● REQUIRED ACTION: Repeat exactly the lines that begin at the one containing "Activate the pan map move tool" and end at the final line of the records; include no pictures and nothing else.

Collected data

* * * * * * * * *

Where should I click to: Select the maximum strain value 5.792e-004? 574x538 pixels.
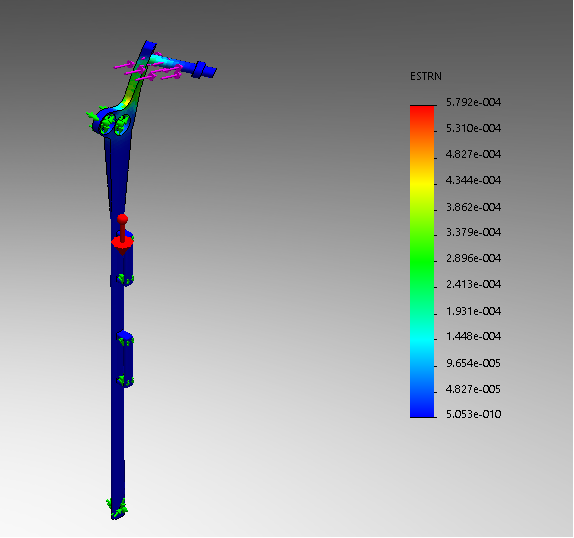473,102
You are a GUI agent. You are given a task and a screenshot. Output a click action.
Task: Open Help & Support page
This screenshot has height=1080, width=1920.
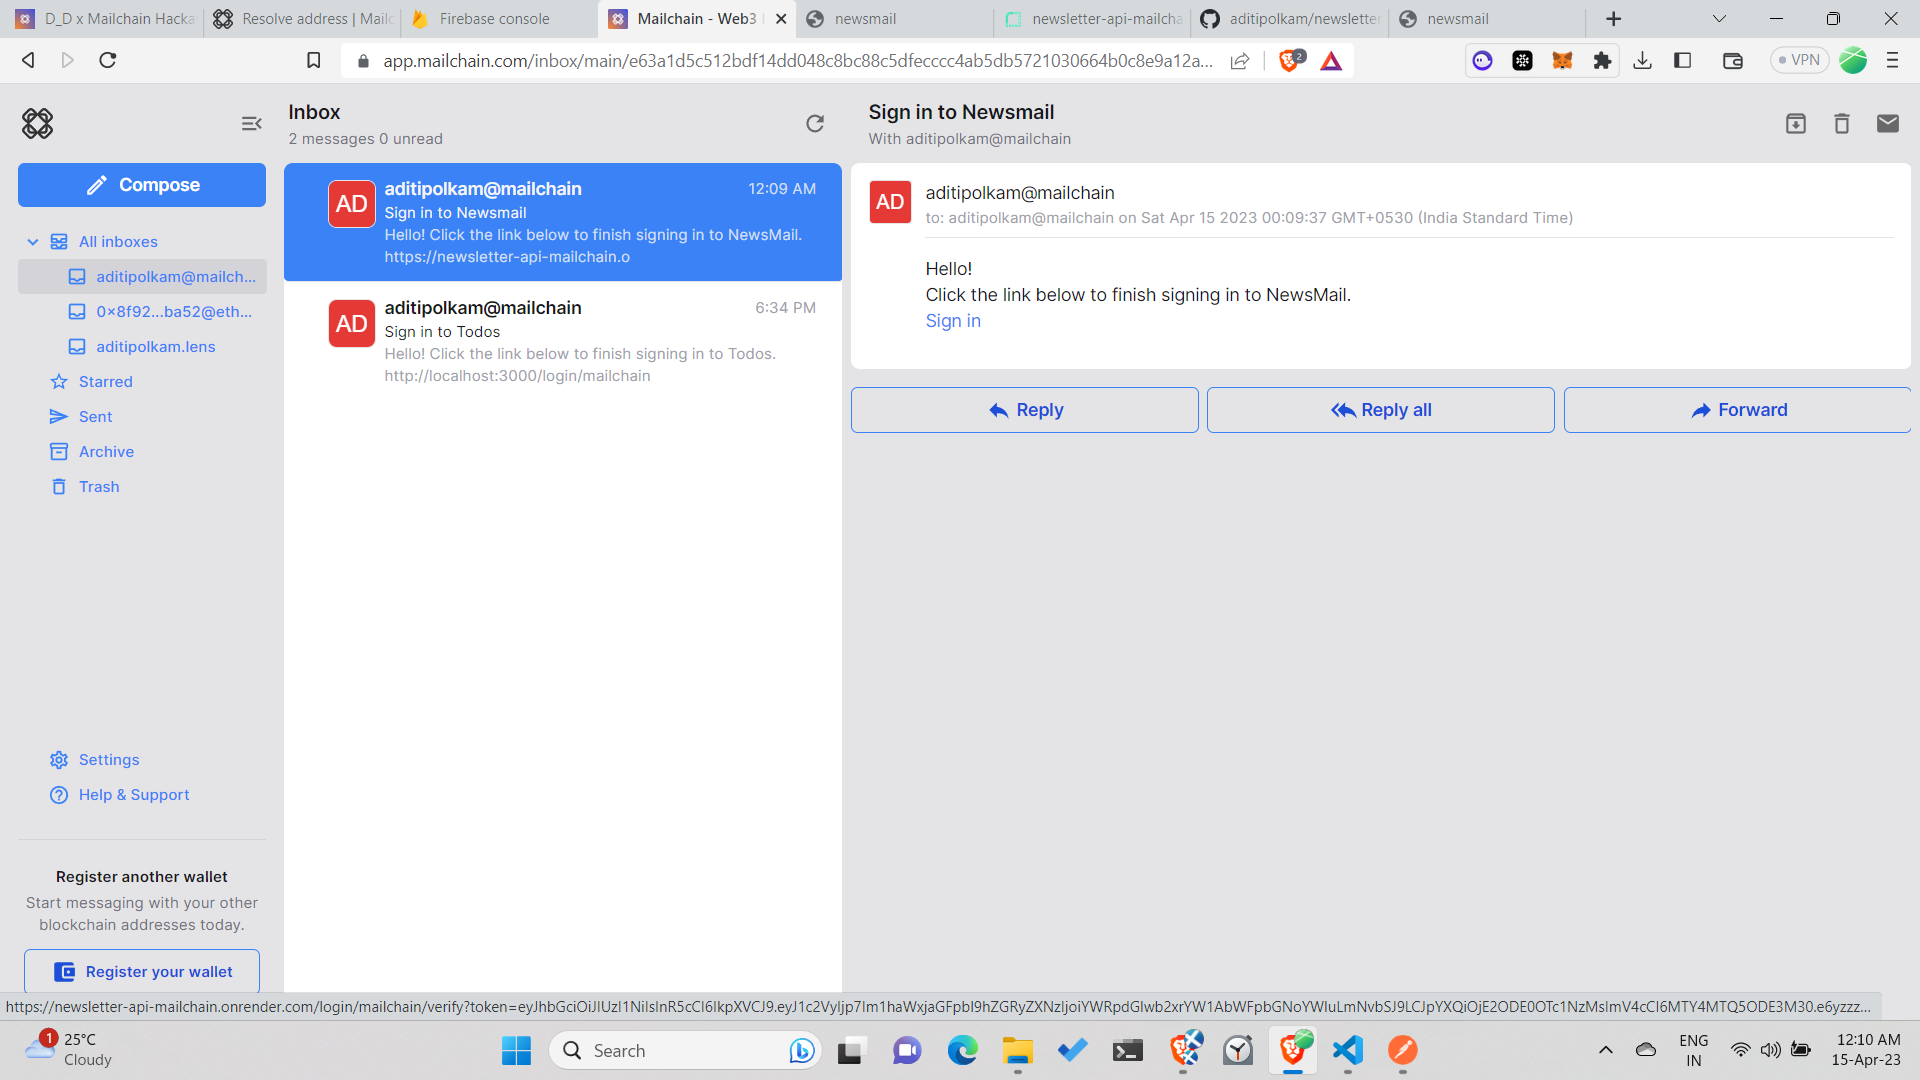point(135,794)
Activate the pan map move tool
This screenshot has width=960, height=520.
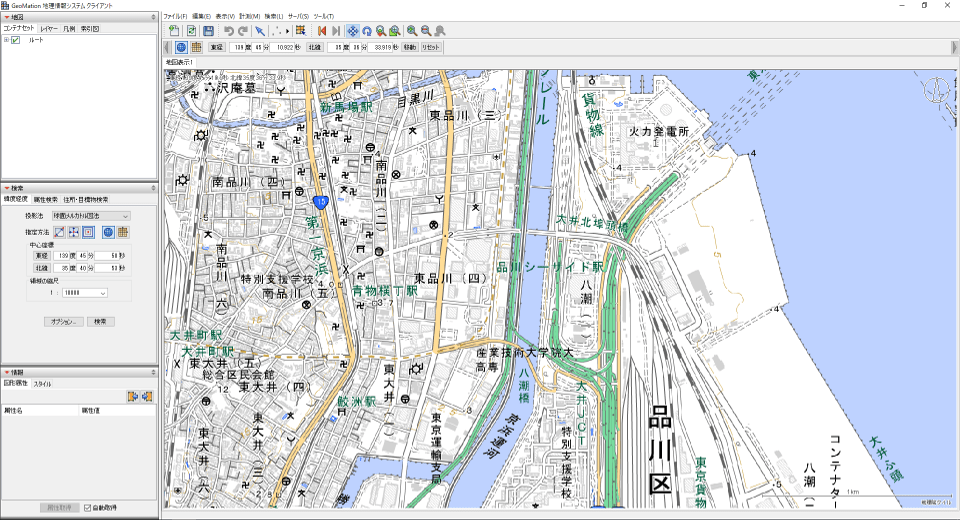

* * * * * * * * *

● YOUR RESPONSE:
Activate the pan map move tool
This screenshot has width=960, height=520.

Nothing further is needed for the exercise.